A cursory glance at the composition of the largest tech firms in the country would reveal that the majority, if not all, of them are foreign-owned. Even in the field of outsourcing where the Philippines has made some inroads, the biggest names are still those from the United States, United Kingdom, and yes, India.
Sure, there are some Filipino-owned BPO firms which have expanded into foreign shores, but none of them have approximated the level of prominence or success the likes of India's Infosys, and even Satyam, have achieved--just the mention of these company names would earn recognition of their country of origin.
Sadly, that's not the case with the Philippines. While the country has somehow been able to market itself as a viable offshore destination, there are no homegrown icons to speak of that can serve as IT ambassadors for the country.
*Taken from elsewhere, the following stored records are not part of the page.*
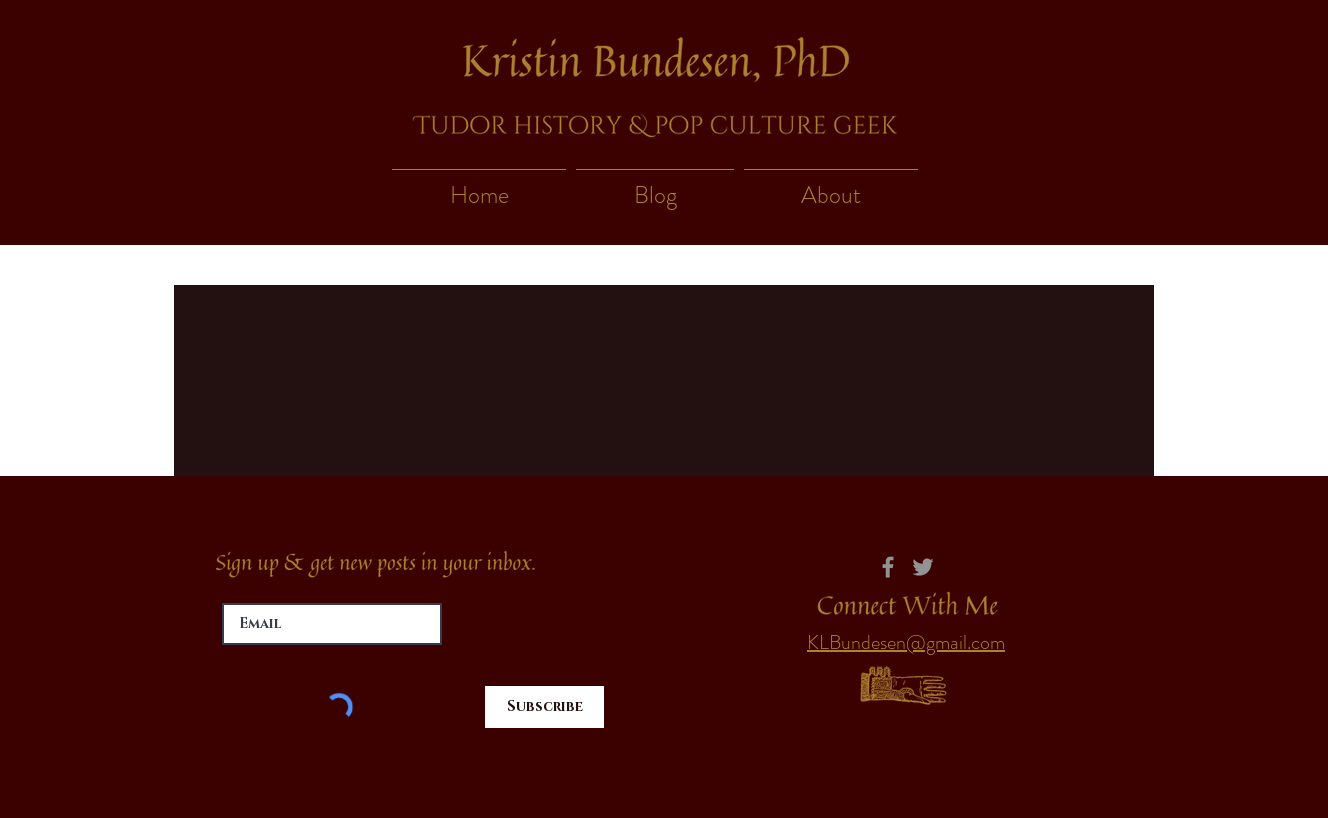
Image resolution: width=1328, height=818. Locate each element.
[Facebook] (888, 567)
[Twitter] (923, 567)
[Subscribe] (544, 707)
Of course, this is not to say that the Philippines is lacking in talent. It is precisely because of the world-class IT knowledge of Filipinos that multinational firms have come flocking to set up shop here. Perhaps, it is in the marketing aspect that we Pinoys have come up short.
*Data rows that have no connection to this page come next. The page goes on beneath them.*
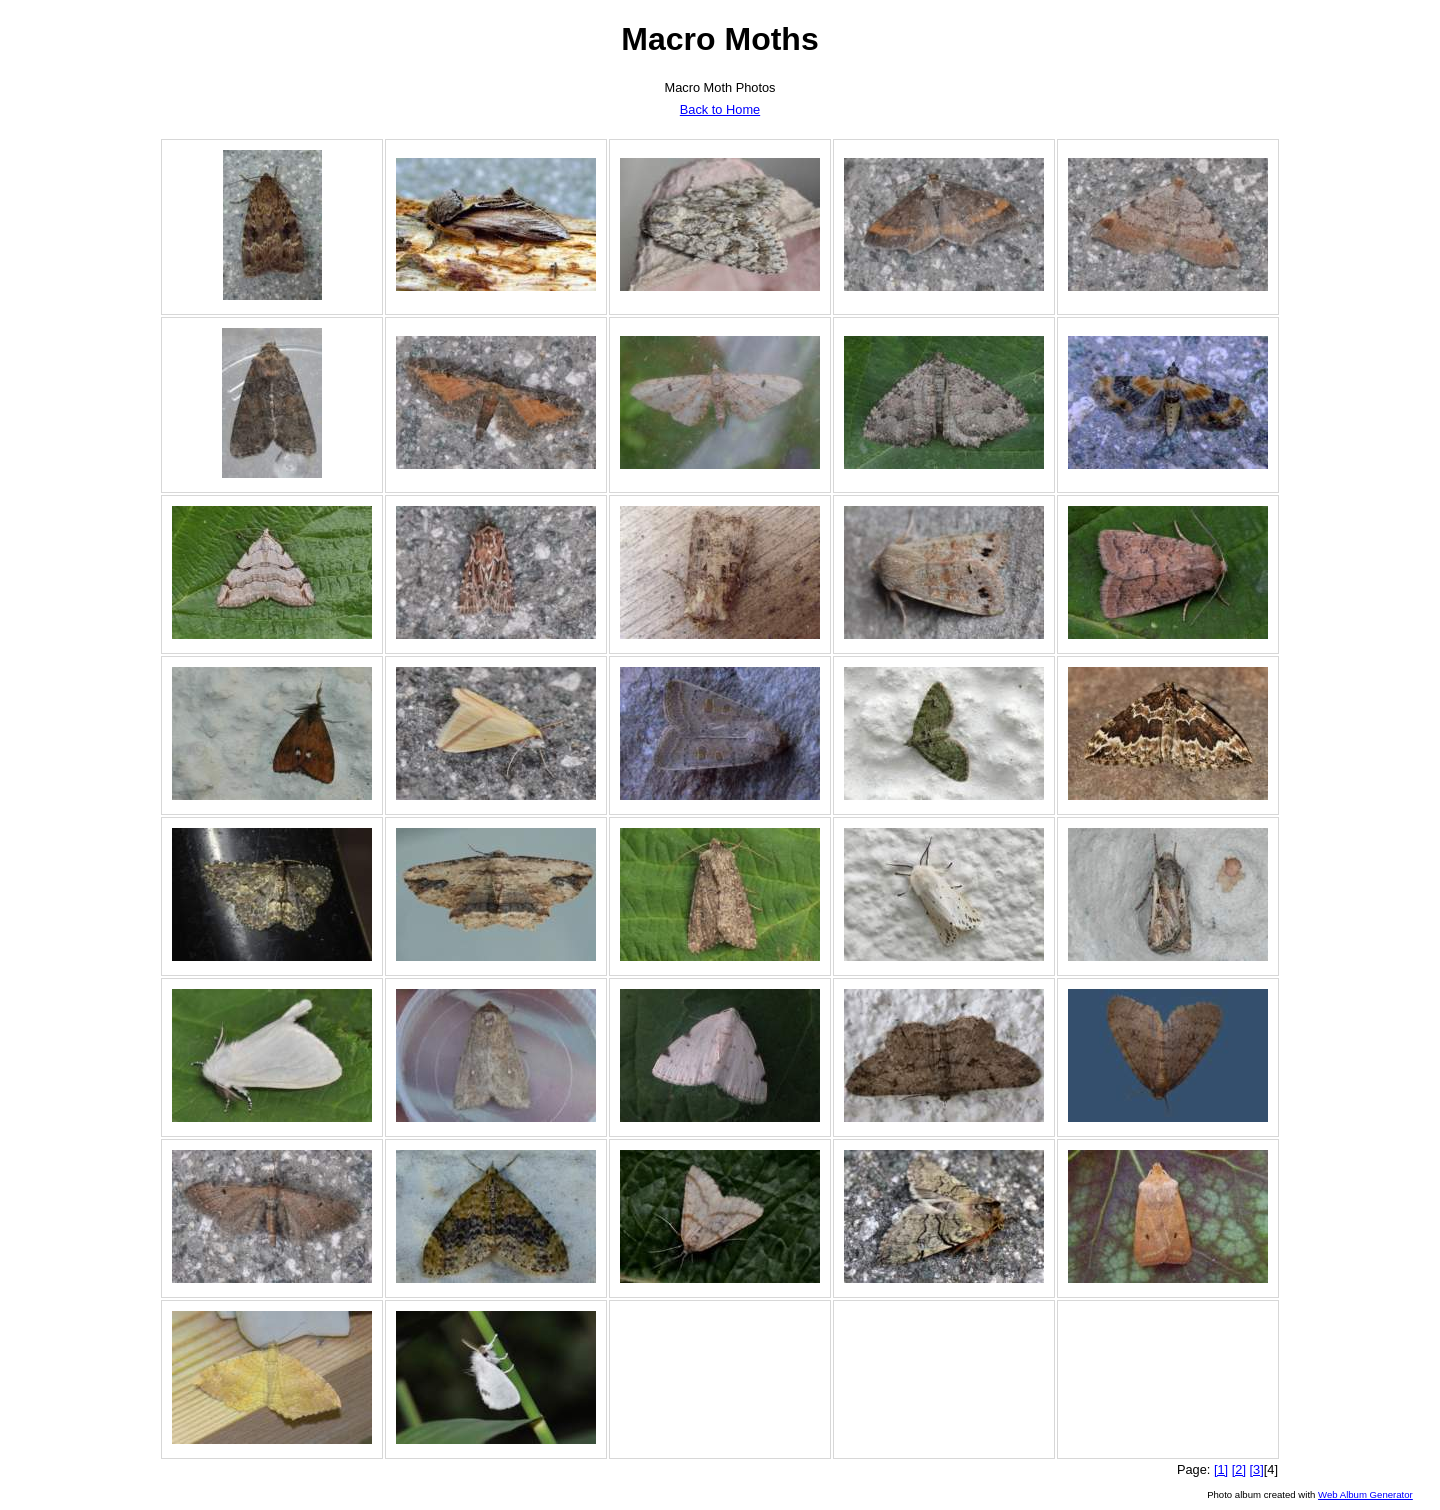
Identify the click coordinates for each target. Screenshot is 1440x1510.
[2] (1239, 1469)
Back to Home (720, 109)
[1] (1221, 1469)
Currently, I can only think of three locally-bred tech firms that have "known" overseas operations-–BayanTrade, G2iX, and Gurango Software Corp (GSC). BayanTrade, which labels itself as a KPO (knowledge process outsourcing) company, recently expanded its business to Indonesia. It also reported it has just been granted an international ISO certification.
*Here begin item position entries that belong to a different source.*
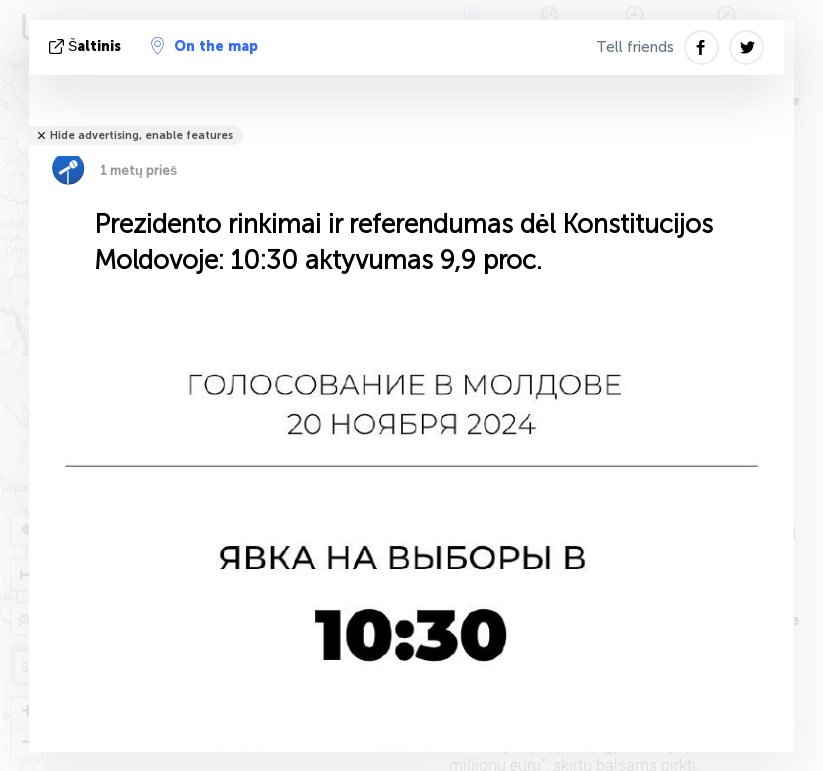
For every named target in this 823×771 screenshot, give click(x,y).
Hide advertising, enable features (141, 135)
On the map (204, 46)
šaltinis (87, 46)
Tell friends (635, 47)
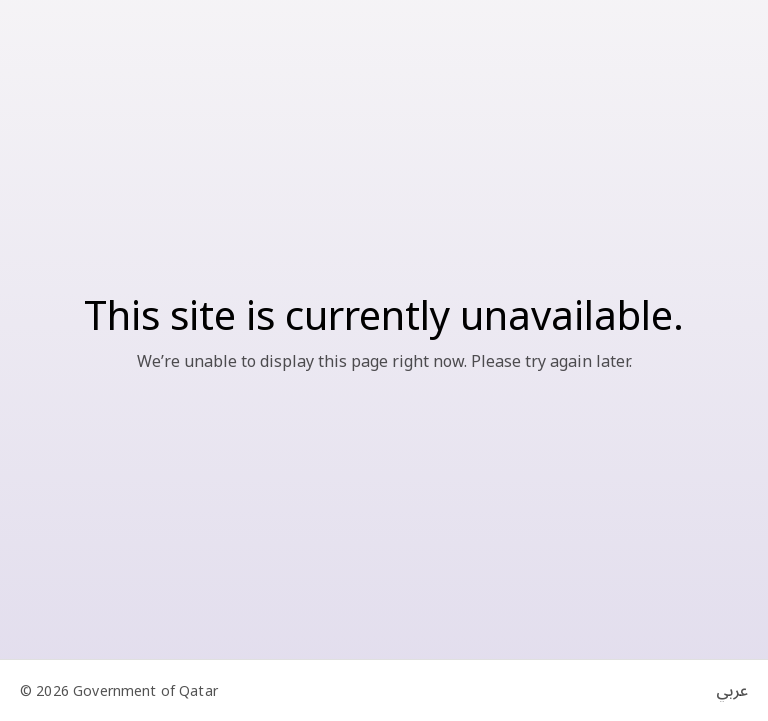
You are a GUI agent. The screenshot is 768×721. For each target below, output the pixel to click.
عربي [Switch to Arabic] (732, 691)
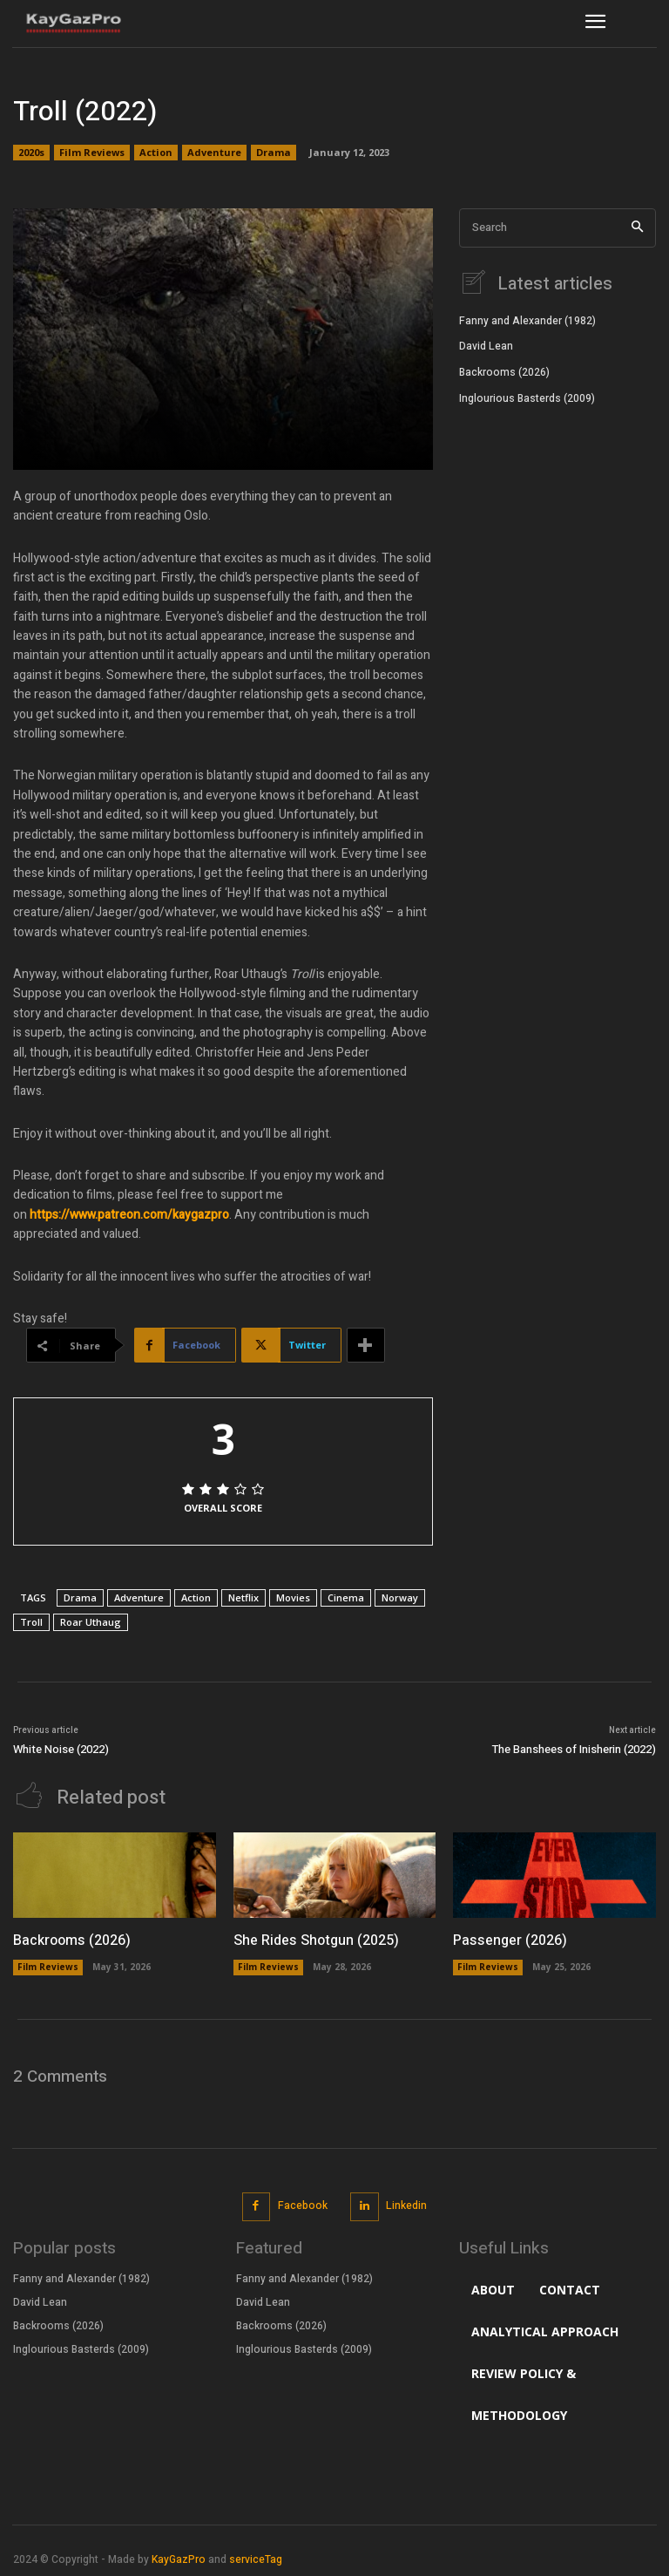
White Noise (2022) (61, 1749)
Meanwhile, G2iX, an open source solutions developer, had just come back from its participation in the Hong Kong International ICT Expo where it offered its products to global companies. On the other hand, GSC, which has subsidiaries in Asia, Australia, Africa, the Middle East, Western Europe and North America, recently announced plans to formally establish a software academy that will initially offer an intensive three-month course to programmers.
Hopefully, the small steps these firms are taking will take them-–and the country, as well–-to the global stage.
Rigodon Update While the local IT sector awaits the effect of the surprise acquisition of Sun Microsystems by Oracle, here are some personnel movements that have transpired recently:
-- Anthony Agustin, who used to handle the storage product line of Sun Microsystems Philippines, has jumped over to HP Philippines. He's handling the same task at HP since January.
-- Jerry Lacson, the marketing guy of Samsung Philippines for the last 12 years, is now with Dell Philippines.